Re: Possible dementia

[ Edited ]

 


@Vivian Florimond wrote:

I know this is not the be-all end-all forum for solutions to serious problems but I need to see the experience of others. I have had many talks with our doctor, a gerontologist. All I'm looking for here is the experience of those of you out there who may have gone through this. My 72 year old husband has shown signs of serious memory loss. He says things repeatedly, and denies he ever did. He forgets things he's been told and fights against accusations that he has been told those things. Just this week he lost his cell phone. He had told me that if the old phone were found, he was told he needed to return the old phone. When he found the old phone I reminded him he needed to send it back but he argued incessantly this morning that this was not true. I had to prove what I was saying, based on what he had told me originally, by online information. He refused to admit that he had been wrong but fortunately he's sending the found phone back.

 

Just last night we were talking about our granddaughter. We called her by her nickname and he couldn't remember her real name. I was shocked, reminded him of her real name, and he came up with the excuse that he was tired. This is ludicrous. He is in total denial and angry that I have pointed out his forgetfulness. He refuses to see a doctor. I have spoken at length to our family doctor, a gerontologist, who met with my husband and says only time will tell if he has Alzheimer's. But what do I do while my husband is still somewhat competent but clearly showing signs of potential dementia? His grandmother died of Alzheimer's at the age of 63. Family members tell me to take him to a neurologist. He adamantly refuses to go. It took everything in my power to get him to our family doctor. I don't know what I can do. He's not that bad yet but I don't want to wait until he's so incompetent that I can have him carried off somewhere.

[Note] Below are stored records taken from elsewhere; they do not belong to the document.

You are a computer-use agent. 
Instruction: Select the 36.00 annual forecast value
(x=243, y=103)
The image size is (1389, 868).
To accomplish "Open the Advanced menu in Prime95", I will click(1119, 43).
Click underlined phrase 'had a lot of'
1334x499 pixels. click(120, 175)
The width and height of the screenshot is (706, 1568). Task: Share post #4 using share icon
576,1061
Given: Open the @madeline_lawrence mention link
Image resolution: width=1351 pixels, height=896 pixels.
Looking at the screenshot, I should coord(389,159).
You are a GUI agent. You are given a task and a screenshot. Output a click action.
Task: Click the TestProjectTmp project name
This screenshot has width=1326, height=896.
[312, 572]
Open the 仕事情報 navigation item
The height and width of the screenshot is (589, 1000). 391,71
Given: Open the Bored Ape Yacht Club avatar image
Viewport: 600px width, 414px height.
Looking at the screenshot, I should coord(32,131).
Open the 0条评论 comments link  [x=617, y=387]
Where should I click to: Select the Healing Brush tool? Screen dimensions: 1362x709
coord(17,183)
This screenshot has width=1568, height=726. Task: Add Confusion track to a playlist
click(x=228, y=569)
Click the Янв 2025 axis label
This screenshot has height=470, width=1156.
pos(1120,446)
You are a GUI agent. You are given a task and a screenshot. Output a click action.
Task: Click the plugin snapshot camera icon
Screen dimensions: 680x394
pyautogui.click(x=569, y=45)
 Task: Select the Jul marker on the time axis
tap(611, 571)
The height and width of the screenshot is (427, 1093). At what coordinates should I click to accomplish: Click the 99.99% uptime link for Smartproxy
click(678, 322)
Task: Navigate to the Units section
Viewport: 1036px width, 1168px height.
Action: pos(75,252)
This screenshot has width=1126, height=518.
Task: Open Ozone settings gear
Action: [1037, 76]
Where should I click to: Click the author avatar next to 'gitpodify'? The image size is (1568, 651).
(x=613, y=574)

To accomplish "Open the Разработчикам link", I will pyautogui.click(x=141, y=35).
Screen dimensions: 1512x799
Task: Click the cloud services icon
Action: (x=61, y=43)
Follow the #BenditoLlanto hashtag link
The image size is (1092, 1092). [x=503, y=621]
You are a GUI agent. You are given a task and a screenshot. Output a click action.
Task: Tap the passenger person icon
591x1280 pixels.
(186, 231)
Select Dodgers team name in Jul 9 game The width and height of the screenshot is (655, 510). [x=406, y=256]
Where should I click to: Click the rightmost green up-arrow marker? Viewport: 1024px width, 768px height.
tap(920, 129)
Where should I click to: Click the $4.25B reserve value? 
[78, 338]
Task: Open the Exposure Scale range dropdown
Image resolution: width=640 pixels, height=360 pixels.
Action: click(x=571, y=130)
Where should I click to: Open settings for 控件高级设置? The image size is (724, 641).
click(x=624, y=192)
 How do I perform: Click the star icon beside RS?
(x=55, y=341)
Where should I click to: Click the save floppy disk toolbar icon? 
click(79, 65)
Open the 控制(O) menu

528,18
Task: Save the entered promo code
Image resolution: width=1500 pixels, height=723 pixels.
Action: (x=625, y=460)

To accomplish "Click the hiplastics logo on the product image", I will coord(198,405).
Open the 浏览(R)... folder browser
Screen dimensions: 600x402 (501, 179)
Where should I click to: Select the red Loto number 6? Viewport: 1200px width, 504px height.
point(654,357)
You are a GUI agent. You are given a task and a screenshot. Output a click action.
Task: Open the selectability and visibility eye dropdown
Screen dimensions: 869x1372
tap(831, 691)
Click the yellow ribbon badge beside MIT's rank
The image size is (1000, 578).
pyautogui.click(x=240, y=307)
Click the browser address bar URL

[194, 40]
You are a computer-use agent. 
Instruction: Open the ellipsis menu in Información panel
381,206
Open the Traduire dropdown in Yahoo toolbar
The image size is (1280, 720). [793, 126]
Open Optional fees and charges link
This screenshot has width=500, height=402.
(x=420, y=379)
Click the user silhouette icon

My heart breaks for you and your dear hubby.  You've been given some very valuable advice here.  One thing I must stress.  Be sure you have your attorney work with you to get all the paperwork taken care of soon.  You must have power of attorney to take care of all your bills, etc., and to handle your husband's medical needs--including hospitalization or nursing home care.  Does he have a will?  Usually it takes a medical team to diagnose Alzheimer's, so you will need to work with your husband's doctor.  Get all the help you can--from friends and relatives.  This will ensure that you don't get over-tired or sick.  Hugs to you, Vivian.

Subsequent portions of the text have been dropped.